Mais le poste est solidement fortifié et difficilement réductible.
Les Espagnols se placent alors en embuscade sur la rivière
des Dauphins (qu’ils rebaptisent « San Mateo »).
Le 5 septembre, les trois vaisseaux qui avaient échappé
à Pedro Menendez reviennent mouiller devant Fort-Caroline.
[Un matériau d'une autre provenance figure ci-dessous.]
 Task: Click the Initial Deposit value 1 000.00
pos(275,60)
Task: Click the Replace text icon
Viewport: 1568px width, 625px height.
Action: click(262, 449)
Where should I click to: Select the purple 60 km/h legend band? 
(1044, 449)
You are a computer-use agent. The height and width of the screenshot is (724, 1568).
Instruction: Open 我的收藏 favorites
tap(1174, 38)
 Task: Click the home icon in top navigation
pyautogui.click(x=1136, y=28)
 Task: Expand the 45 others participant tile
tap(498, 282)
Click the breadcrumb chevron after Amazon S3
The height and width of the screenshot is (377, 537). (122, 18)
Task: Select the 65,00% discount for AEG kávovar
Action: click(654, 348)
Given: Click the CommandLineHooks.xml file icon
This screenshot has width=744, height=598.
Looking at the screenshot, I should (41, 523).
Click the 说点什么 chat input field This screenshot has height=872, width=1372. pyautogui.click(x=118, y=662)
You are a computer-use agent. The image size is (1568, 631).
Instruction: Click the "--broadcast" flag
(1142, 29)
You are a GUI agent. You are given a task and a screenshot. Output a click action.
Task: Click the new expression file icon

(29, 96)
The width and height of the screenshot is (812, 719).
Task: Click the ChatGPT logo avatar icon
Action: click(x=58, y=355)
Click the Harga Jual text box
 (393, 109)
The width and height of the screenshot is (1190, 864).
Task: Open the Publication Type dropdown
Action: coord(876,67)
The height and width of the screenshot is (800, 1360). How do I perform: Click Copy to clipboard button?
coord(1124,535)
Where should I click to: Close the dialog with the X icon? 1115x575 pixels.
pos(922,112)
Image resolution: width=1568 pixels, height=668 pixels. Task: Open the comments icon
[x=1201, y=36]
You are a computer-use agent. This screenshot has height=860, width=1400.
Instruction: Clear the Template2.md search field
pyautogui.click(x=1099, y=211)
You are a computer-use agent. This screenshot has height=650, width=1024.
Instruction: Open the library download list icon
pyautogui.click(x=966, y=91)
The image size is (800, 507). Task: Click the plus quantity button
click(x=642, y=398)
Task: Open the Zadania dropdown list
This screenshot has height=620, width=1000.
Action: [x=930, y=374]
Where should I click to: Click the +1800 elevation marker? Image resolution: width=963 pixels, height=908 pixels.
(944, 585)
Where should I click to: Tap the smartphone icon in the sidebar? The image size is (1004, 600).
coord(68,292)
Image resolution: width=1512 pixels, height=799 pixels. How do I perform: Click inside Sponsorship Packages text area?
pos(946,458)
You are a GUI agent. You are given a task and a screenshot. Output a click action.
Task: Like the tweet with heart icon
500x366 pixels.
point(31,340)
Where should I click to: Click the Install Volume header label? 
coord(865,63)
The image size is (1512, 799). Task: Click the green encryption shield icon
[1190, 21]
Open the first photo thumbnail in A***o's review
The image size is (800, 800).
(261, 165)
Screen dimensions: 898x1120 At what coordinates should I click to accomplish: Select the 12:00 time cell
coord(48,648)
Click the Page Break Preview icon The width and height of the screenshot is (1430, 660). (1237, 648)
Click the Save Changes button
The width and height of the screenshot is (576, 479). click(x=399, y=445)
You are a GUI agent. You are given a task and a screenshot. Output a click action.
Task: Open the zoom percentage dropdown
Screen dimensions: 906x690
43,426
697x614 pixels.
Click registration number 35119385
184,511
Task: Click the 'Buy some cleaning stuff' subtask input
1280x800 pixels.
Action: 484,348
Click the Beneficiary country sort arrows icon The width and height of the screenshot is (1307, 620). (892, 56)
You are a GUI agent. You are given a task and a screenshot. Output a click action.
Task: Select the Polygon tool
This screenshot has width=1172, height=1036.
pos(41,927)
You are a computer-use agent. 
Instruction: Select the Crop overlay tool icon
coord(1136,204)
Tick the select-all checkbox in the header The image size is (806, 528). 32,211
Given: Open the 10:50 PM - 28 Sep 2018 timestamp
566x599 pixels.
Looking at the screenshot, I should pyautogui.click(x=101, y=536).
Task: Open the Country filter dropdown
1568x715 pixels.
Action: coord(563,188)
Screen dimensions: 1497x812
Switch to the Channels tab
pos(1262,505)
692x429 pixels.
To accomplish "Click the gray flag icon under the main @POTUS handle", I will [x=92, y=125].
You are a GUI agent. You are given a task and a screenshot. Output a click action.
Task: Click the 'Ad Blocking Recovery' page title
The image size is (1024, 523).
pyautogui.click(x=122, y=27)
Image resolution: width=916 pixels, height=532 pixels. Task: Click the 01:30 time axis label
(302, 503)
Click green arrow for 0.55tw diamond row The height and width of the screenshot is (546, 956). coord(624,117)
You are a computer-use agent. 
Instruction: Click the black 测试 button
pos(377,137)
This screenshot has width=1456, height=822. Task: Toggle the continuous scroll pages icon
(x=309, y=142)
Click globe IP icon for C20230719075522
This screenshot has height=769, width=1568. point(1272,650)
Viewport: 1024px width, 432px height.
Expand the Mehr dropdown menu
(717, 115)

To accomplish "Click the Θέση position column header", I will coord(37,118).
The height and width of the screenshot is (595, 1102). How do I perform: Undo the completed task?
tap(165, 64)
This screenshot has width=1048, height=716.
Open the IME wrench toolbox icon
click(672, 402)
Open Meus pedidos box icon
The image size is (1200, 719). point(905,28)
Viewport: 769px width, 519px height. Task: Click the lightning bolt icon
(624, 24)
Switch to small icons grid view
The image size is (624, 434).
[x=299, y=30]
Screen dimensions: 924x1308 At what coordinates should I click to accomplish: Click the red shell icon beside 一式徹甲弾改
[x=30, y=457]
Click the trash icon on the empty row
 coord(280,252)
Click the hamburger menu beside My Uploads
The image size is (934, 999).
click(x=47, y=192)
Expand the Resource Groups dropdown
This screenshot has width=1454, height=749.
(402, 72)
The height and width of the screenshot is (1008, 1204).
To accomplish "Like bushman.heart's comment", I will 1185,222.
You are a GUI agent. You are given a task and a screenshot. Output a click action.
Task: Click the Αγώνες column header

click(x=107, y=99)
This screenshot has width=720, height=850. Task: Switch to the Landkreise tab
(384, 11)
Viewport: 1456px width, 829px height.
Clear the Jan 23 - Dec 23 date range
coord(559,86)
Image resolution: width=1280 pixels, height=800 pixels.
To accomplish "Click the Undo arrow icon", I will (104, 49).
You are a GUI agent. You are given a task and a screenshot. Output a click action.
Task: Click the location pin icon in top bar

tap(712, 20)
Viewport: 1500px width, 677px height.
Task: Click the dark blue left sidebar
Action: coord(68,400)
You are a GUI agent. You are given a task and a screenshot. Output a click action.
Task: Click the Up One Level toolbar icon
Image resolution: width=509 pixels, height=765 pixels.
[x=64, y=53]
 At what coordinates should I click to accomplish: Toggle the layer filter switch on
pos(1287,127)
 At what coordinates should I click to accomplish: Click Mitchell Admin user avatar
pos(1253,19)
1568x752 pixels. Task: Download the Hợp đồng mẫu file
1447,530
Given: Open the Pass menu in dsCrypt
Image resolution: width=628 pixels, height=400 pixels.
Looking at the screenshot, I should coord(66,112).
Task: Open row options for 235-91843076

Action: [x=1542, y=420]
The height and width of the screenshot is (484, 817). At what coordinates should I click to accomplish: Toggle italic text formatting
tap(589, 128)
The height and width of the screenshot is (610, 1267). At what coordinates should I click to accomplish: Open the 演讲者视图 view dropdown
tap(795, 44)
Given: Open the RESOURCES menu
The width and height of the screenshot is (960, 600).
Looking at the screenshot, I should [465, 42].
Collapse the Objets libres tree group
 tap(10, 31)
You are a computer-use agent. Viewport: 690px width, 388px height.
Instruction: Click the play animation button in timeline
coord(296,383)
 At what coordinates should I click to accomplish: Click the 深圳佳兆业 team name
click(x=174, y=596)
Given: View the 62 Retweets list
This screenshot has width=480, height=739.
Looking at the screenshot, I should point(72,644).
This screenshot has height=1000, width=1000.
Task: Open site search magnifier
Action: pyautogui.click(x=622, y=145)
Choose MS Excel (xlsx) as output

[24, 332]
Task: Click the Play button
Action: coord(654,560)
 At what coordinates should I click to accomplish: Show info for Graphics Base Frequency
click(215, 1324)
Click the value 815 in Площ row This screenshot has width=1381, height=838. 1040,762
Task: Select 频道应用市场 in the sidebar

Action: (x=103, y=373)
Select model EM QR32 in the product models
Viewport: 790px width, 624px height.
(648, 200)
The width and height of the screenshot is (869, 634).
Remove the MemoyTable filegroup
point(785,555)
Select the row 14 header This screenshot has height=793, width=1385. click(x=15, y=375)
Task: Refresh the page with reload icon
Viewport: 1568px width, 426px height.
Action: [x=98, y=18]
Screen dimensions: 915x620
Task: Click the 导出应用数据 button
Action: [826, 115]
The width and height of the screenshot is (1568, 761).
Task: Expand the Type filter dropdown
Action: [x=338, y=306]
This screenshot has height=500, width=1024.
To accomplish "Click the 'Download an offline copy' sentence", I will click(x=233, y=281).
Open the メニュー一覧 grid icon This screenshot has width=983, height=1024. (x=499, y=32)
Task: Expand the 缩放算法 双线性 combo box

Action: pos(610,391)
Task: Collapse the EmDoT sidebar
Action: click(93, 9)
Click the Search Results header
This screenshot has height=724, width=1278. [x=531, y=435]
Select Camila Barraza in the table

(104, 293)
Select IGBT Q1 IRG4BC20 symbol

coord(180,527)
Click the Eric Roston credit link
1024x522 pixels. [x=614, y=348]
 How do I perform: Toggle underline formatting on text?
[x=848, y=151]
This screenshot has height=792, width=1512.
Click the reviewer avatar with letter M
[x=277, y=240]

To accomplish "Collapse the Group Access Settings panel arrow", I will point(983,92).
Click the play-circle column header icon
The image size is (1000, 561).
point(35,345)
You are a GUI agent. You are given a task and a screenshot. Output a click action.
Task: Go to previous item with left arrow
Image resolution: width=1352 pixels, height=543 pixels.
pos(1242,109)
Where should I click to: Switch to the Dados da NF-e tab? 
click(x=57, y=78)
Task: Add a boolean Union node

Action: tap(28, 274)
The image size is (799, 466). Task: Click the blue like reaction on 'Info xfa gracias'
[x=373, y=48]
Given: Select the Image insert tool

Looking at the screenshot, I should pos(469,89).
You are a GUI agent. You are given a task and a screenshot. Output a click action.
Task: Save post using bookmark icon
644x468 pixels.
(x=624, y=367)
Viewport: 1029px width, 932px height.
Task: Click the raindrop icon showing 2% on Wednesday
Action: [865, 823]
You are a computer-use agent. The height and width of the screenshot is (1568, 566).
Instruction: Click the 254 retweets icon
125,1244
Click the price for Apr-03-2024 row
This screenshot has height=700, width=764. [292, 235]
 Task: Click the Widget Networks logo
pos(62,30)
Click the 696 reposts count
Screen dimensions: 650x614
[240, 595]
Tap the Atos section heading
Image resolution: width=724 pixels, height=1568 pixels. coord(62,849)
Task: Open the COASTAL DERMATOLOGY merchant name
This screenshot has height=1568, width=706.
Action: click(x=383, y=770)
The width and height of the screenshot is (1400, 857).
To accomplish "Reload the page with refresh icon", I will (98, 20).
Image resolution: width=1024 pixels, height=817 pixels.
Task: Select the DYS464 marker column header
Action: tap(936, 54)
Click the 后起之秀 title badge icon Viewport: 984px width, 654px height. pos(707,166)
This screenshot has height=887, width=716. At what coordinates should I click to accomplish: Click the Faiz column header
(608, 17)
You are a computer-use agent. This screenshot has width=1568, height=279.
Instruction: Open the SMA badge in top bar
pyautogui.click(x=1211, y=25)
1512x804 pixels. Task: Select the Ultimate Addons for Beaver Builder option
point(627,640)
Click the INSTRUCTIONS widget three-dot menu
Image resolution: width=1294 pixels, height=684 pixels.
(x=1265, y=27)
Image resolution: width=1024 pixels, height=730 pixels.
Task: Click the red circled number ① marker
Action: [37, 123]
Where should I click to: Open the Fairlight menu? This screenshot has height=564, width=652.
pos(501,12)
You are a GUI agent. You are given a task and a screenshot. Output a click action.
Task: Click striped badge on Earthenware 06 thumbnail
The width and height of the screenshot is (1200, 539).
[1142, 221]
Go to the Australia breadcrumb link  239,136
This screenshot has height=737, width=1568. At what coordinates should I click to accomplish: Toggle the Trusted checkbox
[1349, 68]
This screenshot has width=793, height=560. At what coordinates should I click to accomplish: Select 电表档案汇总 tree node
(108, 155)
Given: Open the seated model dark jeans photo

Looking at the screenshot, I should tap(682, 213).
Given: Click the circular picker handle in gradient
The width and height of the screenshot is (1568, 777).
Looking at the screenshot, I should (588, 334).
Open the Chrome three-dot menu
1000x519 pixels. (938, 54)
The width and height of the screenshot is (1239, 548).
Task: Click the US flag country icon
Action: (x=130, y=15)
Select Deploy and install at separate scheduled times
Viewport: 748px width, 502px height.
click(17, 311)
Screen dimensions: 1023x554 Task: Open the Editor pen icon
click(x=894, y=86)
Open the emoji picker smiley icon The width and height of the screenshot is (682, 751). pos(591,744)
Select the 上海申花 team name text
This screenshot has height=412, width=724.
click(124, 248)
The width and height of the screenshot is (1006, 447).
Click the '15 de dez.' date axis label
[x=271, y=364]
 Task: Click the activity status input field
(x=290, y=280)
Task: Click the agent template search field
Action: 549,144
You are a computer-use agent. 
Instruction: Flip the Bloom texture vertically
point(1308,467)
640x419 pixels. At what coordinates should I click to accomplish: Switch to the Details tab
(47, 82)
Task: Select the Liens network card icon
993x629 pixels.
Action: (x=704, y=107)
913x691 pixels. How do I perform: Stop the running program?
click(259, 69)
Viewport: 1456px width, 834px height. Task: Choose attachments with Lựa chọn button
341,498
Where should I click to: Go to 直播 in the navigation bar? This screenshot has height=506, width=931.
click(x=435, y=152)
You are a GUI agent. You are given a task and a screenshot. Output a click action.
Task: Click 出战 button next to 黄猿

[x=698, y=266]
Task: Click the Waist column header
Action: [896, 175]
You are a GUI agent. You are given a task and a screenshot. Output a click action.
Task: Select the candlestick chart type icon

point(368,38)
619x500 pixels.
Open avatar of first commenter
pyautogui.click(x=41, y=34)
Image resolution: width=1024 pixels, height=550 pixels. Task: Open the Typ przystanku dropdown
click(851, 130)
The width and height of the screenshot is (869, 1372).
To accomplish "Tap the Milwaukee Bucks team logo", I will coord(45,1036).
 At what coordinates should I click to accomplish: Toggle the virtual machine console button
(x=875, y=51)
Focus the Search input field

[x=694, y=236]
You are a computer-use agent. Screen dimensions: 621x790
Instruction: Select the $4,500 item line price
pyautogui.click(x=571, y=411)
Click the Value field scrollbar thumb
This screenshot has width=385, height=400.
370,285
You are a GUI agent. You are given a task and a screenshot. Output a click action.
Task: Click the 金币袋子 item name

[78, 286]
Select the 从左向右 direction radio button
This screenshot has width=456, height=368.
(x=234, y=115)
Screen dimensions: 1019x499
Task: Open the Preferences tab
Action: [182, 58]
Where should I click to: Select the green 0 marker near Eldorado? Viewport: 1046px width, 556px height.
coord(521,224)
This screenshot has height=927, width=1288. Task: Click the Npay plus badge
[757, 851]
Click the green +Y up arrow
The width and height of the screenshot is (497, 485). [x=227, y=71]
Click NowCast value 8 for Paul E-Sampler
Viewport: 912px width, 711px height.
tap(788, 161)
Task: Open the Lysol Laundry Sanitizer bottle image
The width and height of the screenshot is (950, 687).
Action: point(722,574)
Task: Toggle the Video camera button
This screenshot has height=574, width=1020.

Pour Ribaut, il n’y a qu’un moyen de s’en sortir
: aller à la rencontre des Espagnols, fortifiés à
San Augustin, et provoquer le combat. En attendant que la France envoie
des renforts.
Accompagné d’Ottigny, de Du Vest, de Lagrange et d’Ully,
Ribaut se dirige vers San Augustin. Mais il est surpris par une terrible
tempête et ses quatre vaisseaux s’écrasent sur
les récifs de la côte floridienne. Avec les rescapés,
Ribaut se réfugie dans les forêts proches. Tenu au courant
des malheurs des Français par les Amérindiens, Pedro
Menenez fait route à marche forcée vers Fort-Caroline
où il n’y a plus, sur les cent cinquante hommes de la
garnison, que quarante soldats valides.
Le 20 septembre 1565, à l’aube, les Espagnols s’emparent
du fortin, massacrant tous les hommes, n’épargnant que
les femmes et les enfants. Avec une poignée d’hommes,
Laudonnière réussit à échapper au massacre.
Par les forêts, les marais, les rivières – la malheureuse
troupe en traversera trois à la nage… – les Français
finissent pas retrouver La Trinité, commandée
par Maillard, et La Perle, commandée par Jacques Ribaut.
Sous le feu des Espagnols, les rescapés gagnent la haute mer
le 25 septembre. Jacques Ribaut débarque à La Rochelle
dans les premiers jours de novembre. Laudonnière atteint l’Angleterre
le 11 et passe immédiatement en France pour faire son rapport
à Charles IX et à Catherine de Médicis.
Un
massacre
En Floride, Jean
Ribaut, qui aurait pu organiser une guérilla contre les Espagnols
avec les tribus indiennes ralliées, choisit de se rendre à
ses vainqueurs. Cent cinquante de ses hommes se rendront avec lui.
Deux cents autres choisiront de tenter leur chance dans la forêt.
C’est le bon choix. René Maran : « La mort de Jean
Ribaut fut une boucherie d’autant plus ignoble et cruelle qu’il
s’était rendu sans condition. Sur les ordres de Pedro
Menendez de Avila, Jean Ribaut, d’Ottigny, d’Ully, de
Machonville, Nicolas Verdier, Cossette, Lacaille et tous ceux qui
s’étaient pliés à leur exemple, furent
froidement massacrés. Les uns furent écorchés
vifs. On mutila les autres. C’était à qui raffinerait
dans l’art de torturer ces malheureux. »
En sorte que, écrit un chroniqueur de l’époque,
« les Espagnols gagnèrent le champ et emportèrent
cette glorieuse victoire, tuant ceux-là vaillamment qui s’étaient
rendus ».
Nous étions en octobre 1565. Et la Floride française
avait cessé de vivre.
Alain
Sanders
(1) Il s’agit
sans doute de l’actuelle rivière Sainte-Marys qui fait
quasiment frontière entre la Géorgie et la Floride.